▶ Required task:
Convert the items below into a Markdown table with two columns, Row and Line, numbering each line and leaving out blank lines.

^^^^

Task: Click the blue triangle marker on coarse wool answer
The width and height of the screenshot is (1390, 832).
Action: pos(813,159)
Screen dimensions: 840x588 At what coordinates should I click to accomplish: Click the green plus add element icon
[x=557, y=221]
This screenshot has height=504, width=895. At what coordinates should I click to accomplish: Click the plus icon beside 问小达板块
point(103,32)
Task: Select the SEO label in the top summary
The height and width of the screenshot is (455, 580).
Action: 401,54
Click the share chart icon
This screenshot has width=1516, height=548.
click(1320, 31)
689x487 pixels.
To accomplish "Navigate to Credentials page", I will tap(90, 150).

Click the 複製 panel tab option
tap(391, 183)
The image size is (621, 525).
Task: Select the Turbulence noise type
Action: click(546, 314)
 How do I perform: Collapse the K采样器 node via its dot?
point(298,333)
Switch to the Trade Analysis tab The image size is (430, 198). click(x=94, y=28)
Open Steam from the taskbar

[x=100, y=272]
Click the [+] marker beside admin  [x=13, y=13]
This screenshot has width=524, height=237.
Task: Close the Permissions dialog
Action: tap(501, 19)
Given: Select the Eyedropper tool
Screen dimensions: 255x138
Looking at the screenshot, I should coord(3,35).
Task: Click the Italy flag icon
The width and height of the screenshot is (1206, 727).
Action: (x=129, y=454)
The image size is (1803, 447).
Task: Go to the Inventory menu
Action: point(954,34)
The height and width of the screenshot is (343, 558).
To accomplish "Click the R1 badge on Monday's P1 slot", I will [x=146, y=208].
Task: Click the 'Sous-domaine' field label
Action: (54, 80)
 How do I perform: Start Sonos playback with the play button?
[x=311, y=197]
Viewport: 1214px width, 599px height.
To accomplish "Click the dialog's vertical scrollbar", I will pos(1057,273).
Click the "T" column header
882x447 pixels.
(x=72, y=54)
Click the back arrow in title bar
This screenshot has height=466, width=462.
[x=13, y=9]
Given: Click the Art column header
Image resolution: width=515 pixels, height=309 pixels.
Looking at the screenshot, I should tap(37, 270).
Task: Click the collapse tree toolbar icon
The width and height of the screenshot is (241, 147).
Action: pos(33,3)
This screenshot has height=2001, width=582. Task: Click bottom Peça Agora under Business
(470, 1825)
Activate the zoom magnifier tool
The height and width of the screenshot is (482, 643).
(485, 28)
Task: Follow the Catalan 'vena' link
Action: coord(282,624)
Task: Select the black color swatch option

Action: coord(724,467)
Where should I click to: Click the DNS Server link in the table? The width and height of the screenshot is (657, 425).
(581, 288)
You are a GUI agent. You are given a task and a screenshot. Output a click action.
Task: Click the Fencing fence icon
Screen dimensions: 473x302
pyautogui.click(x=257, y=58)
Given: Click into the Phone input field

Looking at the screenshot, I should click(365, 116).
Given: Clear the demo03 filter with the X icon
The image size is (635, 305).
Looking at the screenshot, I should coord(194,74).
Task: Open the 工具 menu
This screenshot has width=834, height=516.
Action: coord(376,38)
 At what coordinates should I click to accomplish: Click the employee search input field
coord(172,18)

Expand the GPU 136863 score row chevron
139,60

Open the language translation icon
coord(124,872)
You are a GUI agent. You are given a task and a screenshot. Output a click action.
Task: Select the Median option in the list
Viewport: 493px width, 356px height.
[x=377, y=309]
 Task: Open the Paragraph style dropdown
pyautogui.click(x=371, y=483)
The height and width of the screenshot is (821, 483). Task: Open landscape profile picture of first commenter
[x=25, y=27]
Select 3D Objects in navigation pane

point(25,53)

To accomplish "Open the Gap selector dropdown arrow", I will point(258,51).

^^^^

▶ Solution to the problem:
| Row | Line |
|---|---|
| 1 | Task: Click the blue triangle marker on coarse wool answer |
| 2 | The width and height of the screenshot is (1390, 832). |
| 3 | Action: pos(813,159) |
| 4 | Screen dimensions: 840x588 At what coordinates should I click to accomplish: Click the green plus add element icon |
| 5 | [x=557, y=221] |
| 6 | This screenshot has height=504, width=895. At what coordinates should I click to accomplish: Click the plus icon beside 问小达板块 |
| 7 | point(103,32) |
| 8 | Task: Select the SEO label in the top summary |
| 9 | The height and width of the screenshot is (455, 580). |
| 10 | Action: 401,54 |
| 11 | Click the share chart icon |
| 12 | This screenshot has width=1516, height=548. |
| 13 | click(1320, 31) |
| 14 | 689x487 pixels. |
| 15 | To accomplish "Navigate to Credentials page", I will tap(90, 150). |
| 16 | Click the 複製 panel tab option |
| 17 | tap(391, 183) |
| 18 | The image size is (621, 525). |
| 19 | Task: Select the Turbulence noise type |
| 20 | Action: click(546, 314) |
| 21 |  How do I perform: Collapse the K采样器 node via its dot? |
| 22 | point(298,333) |
| 23 | Switch to the Trade Analysis tab The image size is (430, 198). click(x=94, y=28) |
| 24 | Open Steam from the taskbar |
| 25 | [x=100, y=272] |
| 26 | Click the [+] marker beside admin  [x=13, y=13] |
| 27 | This screenshot has width=524, height=237. |
| 28 | Task: Close the Permissions dialog |
| 29 | Action: tap(501, 19) |
| 30 | Given: Select the Eyedropper tool |
| 31 | Screen dimensions: 255x138 |
| 32 | Looking at the screenshot, I should coord(3,35). |
| 33 | Task: Click the Italy flag icon |
| 34 | The width and height of the screenshot is (1206, 727). |
| 35 | Action: (x=129, y=454) |
| 36 | The image size is (1803, 447). |
| 37 | Task: Go to the Inventory menu |
| 38 | Action: point(954,34) |
| 39 | The height and width of the screenshot is (343, 558). |
| 40 | To accomplish "Click the R1 badge on Monday's P1 slot", I will [x=146, y=208]. |
| 41 | Task: Click the 'Sous-domaine' field label |
| 42 | Action: (54, 80) |
| 43 |  How do I perform: Start Sonos playback with the play button? |
| 44 | [x=311, y=197] |
| 45 | Viewport: 1214px width, 599px height. |
| 46 | To accomplish "Click the dialog's vertical scrollbar", I will pos(1057,273). |
| 47 | Click the "T" column header |
| 48 | 882x447 pixels. |
| 49 | (x=72, y=54) |
| 50 | Click the back arrow in title bar |
| 51 | This screenshot has height=466, width=462. |
| 52 | [x=13, y=9] |
| 53 | Given: Click the Art column header |
| 54 | Image resolution: width=515 pixels, height=309 pixels. |
| 55 | Looking at the screenshot, I should tap(37, 270). |
| 56 | Task: Click the collapse tree toolbar icon |
| 57 | The width and height of the screenshot is (241, 147). |
| 58 | Action: pos(33,3) |
| 59 | This screenshot has height=2001, width=582. Task: Click bottom Peça Agora under Business |
| 60 | (470, 1825) |
| 61 | Activate the zoom magnifier tool |
| 62 | The height and width of the screenshot is (482, 643). |
| 63 | (485, 28) |
| 64 | Task: Follow the Catalan 'vena' link |
| 65 | Action: coord(282,624) |
| 66 | Task: Select the black color swatch option |
| 67 | Action: coord(724,467) |
| 68 | Where should I click to: Click the DNS Server link in the table? The width and height of the screenshot is (657, 425). |
| 69 | (581, 288) |
| 70 | You are a GUI agent. You are given a task and a screenshot. Output a click action. |
| 71 | Task: Click the Fencing fence icon |
| 72 | Screen dimensions: 473x302 |
| 73 | pyautogui.click(x=257, y=58) |
| 74 | Given: Click into the Phone input field |
| 75 | Looking at the screenshot, I should click(365, 116). |
| 76 | Given: Clear the demo03 filter with the X icon |
| 77 | The image size is (635, 305). |
| 78 | Looking at the screenshot, I should coord(194,74). |
| 79 | Task: Open the 工具 menu |
| 80 | This screenshot has width=834, height=516. |
| 81 | Action: coord(376,38) |
| 82 |  At what coordinates should I click to accomplish: Click the employee search input field |
| 83 | coord(172,18) |
| 84 | Expand the GPU 136863 score row chevron |
| 85 | 139,60 |
| 86 | Open the language translation icon |
| 87 | coord(124,872) |
| 88 | You are a GUI agent. You are given a task and a screenshot. Output a click action. |
| 89 | Task: Select the Median option in the list |
| 90 | Viewport: 493px width, 356px height. |
| 91 | [x=377, y=309] |
| 92 |  Task: Open the Paragraph style dropdown |
| 93 | pyautogui.click(x=371, y=483) |
| 94 | The height and width of the screenshot is (821, 483). Task: Open landscape profile picture of first commenter |
| 95 | [x=25, y=27] |
| 96 | Select 3D Objects in navigation pane |
| 97 | point(25,53) |
| 98 | To accomplish "Open the Gap selector dropdown arrow", I will point(258,51). |